┌──
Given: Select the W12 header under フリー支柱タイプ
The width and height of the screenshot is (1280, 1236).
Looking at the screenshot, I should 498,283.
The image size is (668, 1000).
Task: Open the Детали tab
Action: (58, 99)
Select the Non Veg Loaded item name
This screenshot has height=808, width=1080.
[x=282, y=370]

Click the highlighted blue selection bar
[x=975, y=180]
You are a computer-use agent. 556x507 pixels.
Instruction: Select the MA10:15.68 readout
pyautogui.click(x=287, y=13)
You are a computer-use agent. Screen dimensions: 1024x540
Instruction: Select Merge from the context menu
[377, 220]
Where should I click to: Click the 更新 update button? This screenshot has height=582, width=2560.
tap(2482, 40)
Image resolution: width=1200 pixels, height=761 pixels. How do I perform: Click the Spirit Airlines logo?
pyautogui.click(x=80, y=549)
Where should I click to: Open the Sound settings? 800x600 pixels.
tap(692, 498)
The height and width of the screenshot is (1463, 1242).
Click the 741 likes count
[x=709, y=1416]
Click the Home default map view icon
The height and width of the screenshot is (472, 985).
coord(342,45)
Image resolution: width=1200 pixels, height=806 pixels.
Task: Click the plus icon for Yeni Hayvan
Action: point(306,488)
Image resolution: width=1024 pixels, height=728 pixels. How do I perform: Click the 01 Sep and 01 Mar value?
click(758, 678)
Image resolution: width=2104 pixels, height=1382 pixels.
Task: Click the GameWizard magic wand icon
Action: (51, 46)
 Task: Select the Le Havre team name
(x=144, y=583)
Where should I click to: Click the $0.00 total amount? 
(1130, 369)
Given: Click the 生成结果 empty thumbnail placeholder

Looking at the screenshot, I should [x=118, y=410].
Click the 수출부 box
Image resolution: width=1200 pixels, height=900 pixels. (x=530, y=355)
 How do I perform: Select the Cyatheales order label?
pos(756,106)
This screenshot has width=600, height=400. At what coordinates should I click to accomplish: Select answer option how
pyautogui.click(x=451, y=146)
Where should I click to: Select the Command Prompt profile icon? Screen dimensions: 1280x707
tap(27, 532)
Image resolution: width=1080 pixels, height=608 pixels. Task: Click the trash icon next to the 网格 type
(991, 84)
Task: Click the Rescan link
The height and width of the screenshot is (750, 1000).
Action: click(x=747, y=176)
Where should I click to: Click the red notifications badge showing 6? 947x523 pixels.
└──
GIVEN INSTRUCTION:
Can you reproduce every one of the records above character for character, with nothing added, dropped, or altered?

ANSWER BELOW:
Given: Select the W12 header under フリー支柱タイプ
The width and height of the screenshot is (1280, 1236).
Looking at the screenshot, I should 498,283.
The image size is (668, 1000).
Task: Open the Детали tab
Action: (58, 99)
Select the Non Veg Loaded item name
This screenshot has height=808, width=1080.
[x=282, y=370]

Click the highlighted blue selection bar
[x=975, y=180]
You are a computer-use agent. 556x507 pixels.
Instruction: Select the MA10:15.68 readout
pyautogui.click(x=287, y=13)
You are a computer-use agent. Screen dimensions: 1024x540
Instruction: Select Merge from the context menu
[377, 220]
Where should I click to: Click the 更新 update button? This screenshot has height=582, width=2560.
tap(2482, 40)
Image resolution: width=1200 pixels, height=761 pixels. How do I perform: Click the Spirit Airlines logo?
pyautogui.click(x=80, y=549)
Where should I click to: Open the Sound settings? 800x600 pixels.
tap(692, 498)
The height and width of the screenshot is (1463, 1242).
Click the 741 likes count
[x=709, y=1416]
Click the Home default map view icon
The height and width of the screenshot is (472, 985).
coord(342,45)
Image resolution: width=1200 pixels, height=806 pixels.
Task: Click the plus icon for Yeni Hayvan
Action: point(306,488)
Image resolution: width=1024 pixels, height=728 pixels. How do I perform: Click the 01 Sep and 01 Mar value?
click(758, 678)
Image resolution: width=2104 pixels, height=1382 pixels.
Task: Click the GameWizard magic wand icon
Action: (51, 46)
 Task: Select the Le Havre team name
(x=144, y=583)
Where should I click to: Click the $0.00 total amount? 
(1130, 369)
Given: Click the 生成结果 empty thumbnail placeholder

Looking at the screenshot, I should [x=118, y=410].
Click the 수출부 box
Image resolution: width=1200 pixels, height=900 pixels. (x=530, y=355)
 How do I perform: Select the Cyatheales order label?
pos(756,106)
This screenshot has width=600, height=400. At what coordinates should I click to accomplish: Select answer option how
pyautogui.click(x=451, y=146)
Where should I click to: Select the Command Prompt profile icon? Screen dimensions: 1280x707
tap(27, 532)
Image resolution: width=1080 pixels, height=608 pixels. Task: Click the trash icon next to the 网格 type
(991, 84)
Task: Click the Rescan link
The height and width of the screenshot is (750, 1000).
Action: click(x=747, y=176)
Where should I click to: Click the red notifications badge showing 6? 947x523 pixels.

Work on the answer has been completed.